Then, bearing the flaming kerosene flares that went streaming out behind them, they raced ahead, jamming elbows, without precedence.

The way widened suddenly with the feel of big space, above and about, the air still tainted with the cloying reek of decay. The lights fought the dark, their pupils adjusted themselves and they stared about them. The cavern was lower than that of the White Chapel, but almost as big, and again there were indications of tunnels leading from it. But their gaze focussed, upon a cry from Red, on a hideous sight. Little groups of dead women, identified by their clothing, sitting, lying, tilted grotesquely against the wall, mummified by the dry cool air of the cave into which water had long since ceased to penetrate. Shrunken faces, glints of teeth between shriveled lips, bodies shapeless in dust-coated covered serapes and rebozos. There was another group, close to the heaped ashes of afire,—men these.
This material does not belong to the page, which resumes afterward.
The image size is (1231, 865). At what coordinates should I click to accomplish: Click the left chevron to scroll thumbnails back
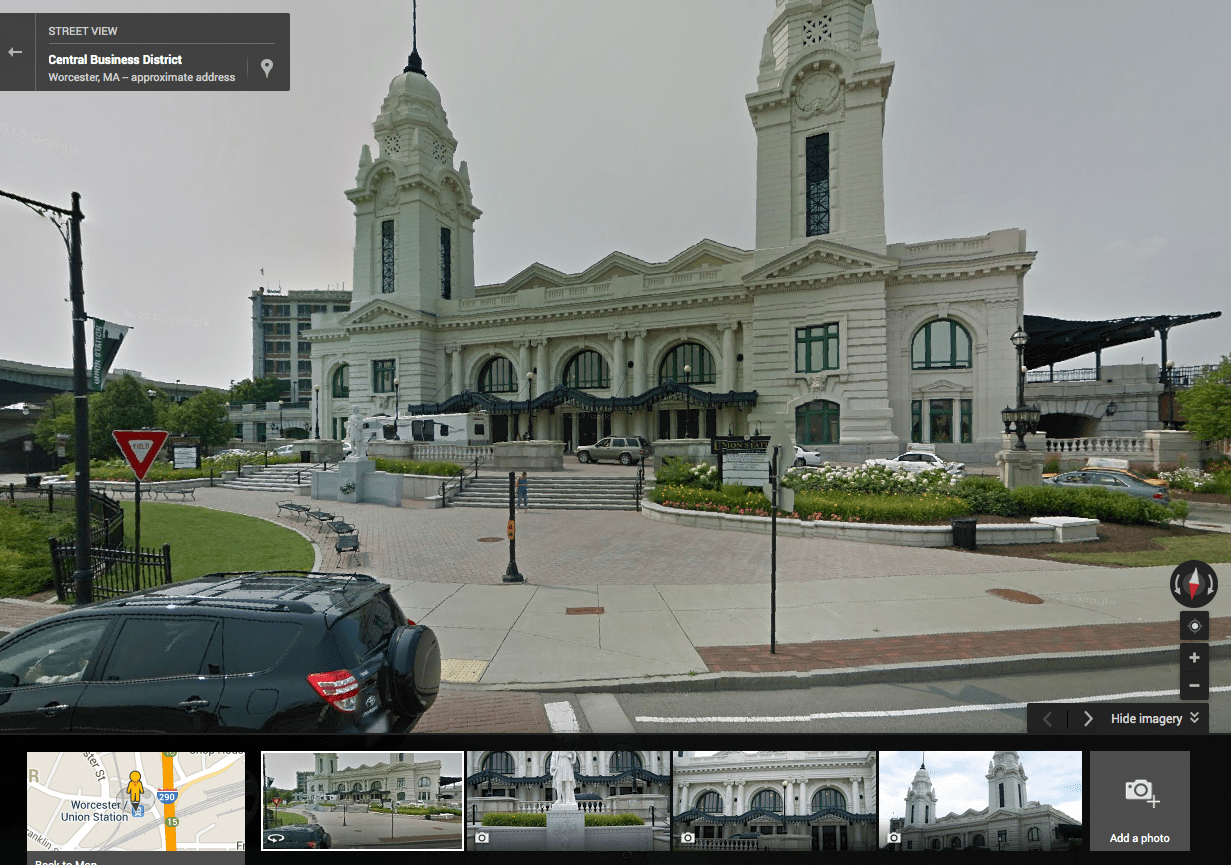[1048, 718]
On the dried skulls sombreros still rested, or lay close by.

Near were yellow bones, others partly covered, the skulls and scattered skeletons of horses that had furnished the last meals to the band shut up in the cave. Perhaps the mounts of the women. Full realization of the end of this wretched folk came to them. Not all had been smothered by the landslide but had died slowly, not of suffocation, but of thirst. The avalanche had been more merciful.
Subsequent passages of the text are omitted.